YOUR GOAL:
Render the listing below as a numbered list, from the line with "Share article on" to the line with "Looking at the", both included, leaving out any blank lines.
───── AVAILABLE RECORDS
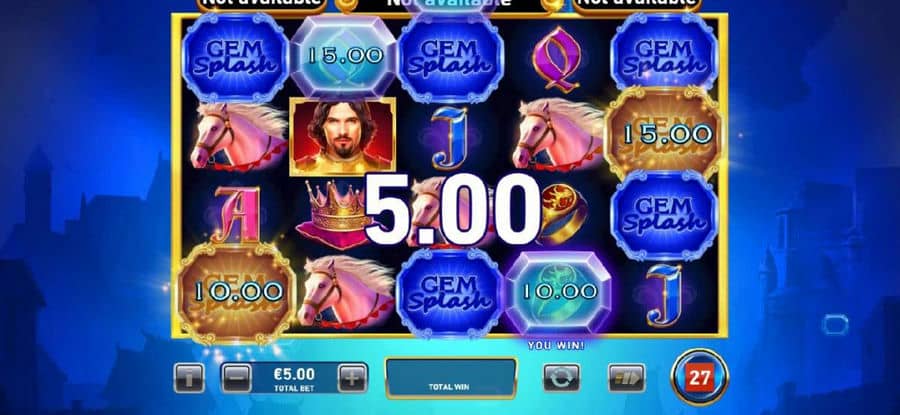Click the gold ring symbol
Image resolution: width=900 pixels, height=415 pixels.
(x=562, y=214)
──────────
───── AVAILABLE RECORDS
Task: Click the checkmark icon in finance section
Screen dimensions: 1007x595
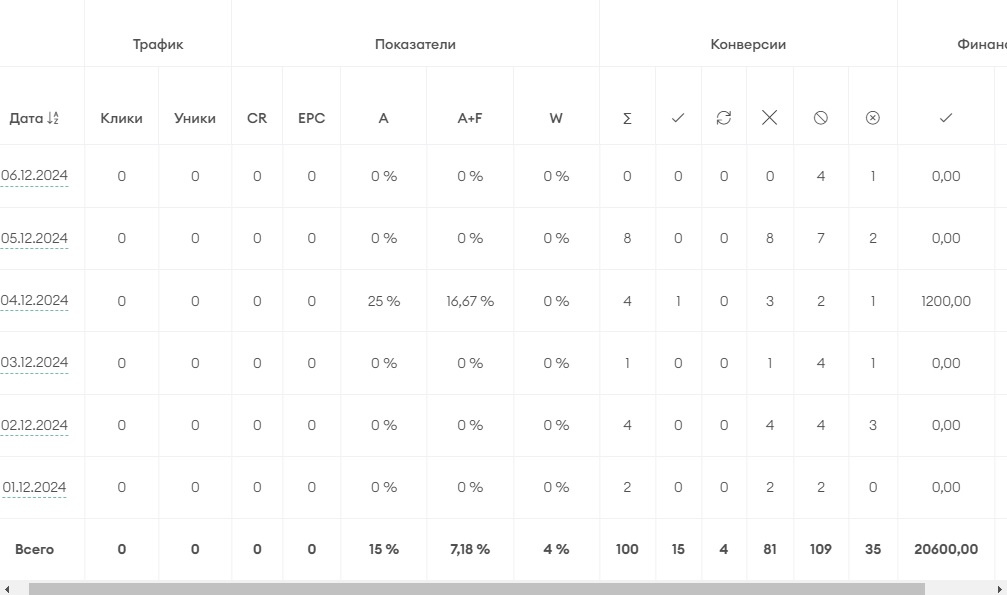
──────────
───── AVAILABLE RECORDS
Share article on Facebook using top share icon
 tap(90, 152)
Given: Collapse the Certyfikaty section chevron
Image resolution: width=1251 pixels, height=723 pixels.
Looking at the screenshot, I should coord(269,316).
──────────
SOLUTION FOR THIS TASK:
1. Share article on Facebook using top share icon
2.  tap(90, 152)
3. Given: Collapse the Certyfikaty section chevron
4. Image resolution: width=1251 pixels, height=723 pixels.
5. Looking at the screenshot, I should coord(269,316).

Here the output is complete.